El barrio de Meiggs, un importante centro comercial mayorista en Santiago, ha captado la atención en redes sociales tras un megaoperativo de recuperación del espacio público. Esta intervención, liderada por la Municipalidad de Santiago bajo la dirección del alcalde Mario Desbordes, se lleva a cabo en colaboración con Carabineros y equipos de fiscalización, y forma parte de la tercera etapa del plan para desalojar el comercio ambulante ilegal, centrándose en los conocidos “toldos azules” que habían vuelto a aparecer en la zona tras operativos anteriores.
Durante el operativo, se retiraron más de 1.500 toldos azules y se instalaron rejas perimetrales en calles clave para evitar el regreso del comercio informal al centro de la ciudad. Sin embargo, el procedimiento no estuvo exento de incidentes, ya que se registraron enfrentamientos, agresiones a fiscalizadores y el lanzamiento de fuegos artificiales por parte de algunos ambulantes. Videos compartidos en redes sociales documentan momentos de tensión entre los comerciantes informales y el personal municipal.
Uno de los aspectos que más llamó la atención en las redes fue la aparición de marcas con aerosol en las veredas de calles cercanas, como Blanco Encalada, donde se pueden leer nombres y nacionalidades, como “Juan – Venezuela”, lo que sugiere un intento de los ambulantes de delimitar espacios para una posible reinstalación de sus puestos.
Los matinales como “Contigo en la Mañana” y “Mucho Gusto” realizaron entrevistas a comerciantes ambulantes, quienes expresaron sus dificultades económicas, incluyendo altos arriendos en locales formales que fueron reconstruidos tras un incendio en 2024. Sin embargo, algunas de estas declaraciones generaron controversia debido a contradicciones en los testimonios, lo que avivó el debate sobre la naturaleza del comercio informal en la zona.

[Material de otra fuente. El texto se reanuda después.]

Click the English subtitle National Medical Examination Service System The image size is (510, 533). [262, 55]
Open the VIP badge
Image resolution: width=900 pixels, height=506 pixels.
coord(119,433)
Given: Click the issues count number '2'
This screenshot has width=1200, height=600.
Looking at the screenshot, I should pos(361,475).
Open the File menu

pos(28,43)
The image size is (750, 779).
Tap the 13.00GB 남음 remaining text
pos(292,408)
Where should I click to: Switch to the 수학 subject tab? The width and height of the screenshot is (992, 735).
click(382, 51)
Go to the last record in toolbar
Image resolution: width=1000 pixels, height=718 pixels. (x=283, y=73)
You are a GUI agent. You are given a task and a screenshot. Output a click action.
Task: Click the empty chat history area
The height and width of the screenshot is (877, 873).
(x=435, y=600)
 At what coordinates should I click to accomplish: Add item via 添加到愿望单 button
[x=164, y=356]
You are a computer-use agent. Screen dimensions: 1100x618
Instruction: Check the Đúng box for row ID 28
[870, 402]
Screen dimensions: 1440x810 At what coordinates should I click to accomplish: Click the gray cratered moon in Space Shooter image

El operativo ha generado una fuerte polarización política. Sectores de derecha y la actual administración municipal han elogiado la recuperación del orden y del espacio público, mientras que la oposición ha cuestionado el enfoque adoptado. Además, persisten denuncias sobre la venta ilegal de medicamentos y el comercio nómade hacia calles adyacentes, así como reclamos de locatarios formales por competencia desleal, consolidando a Meiggs como un punto central en el debate sobre informalidad, seguridad y uso del espacio público en Santiago.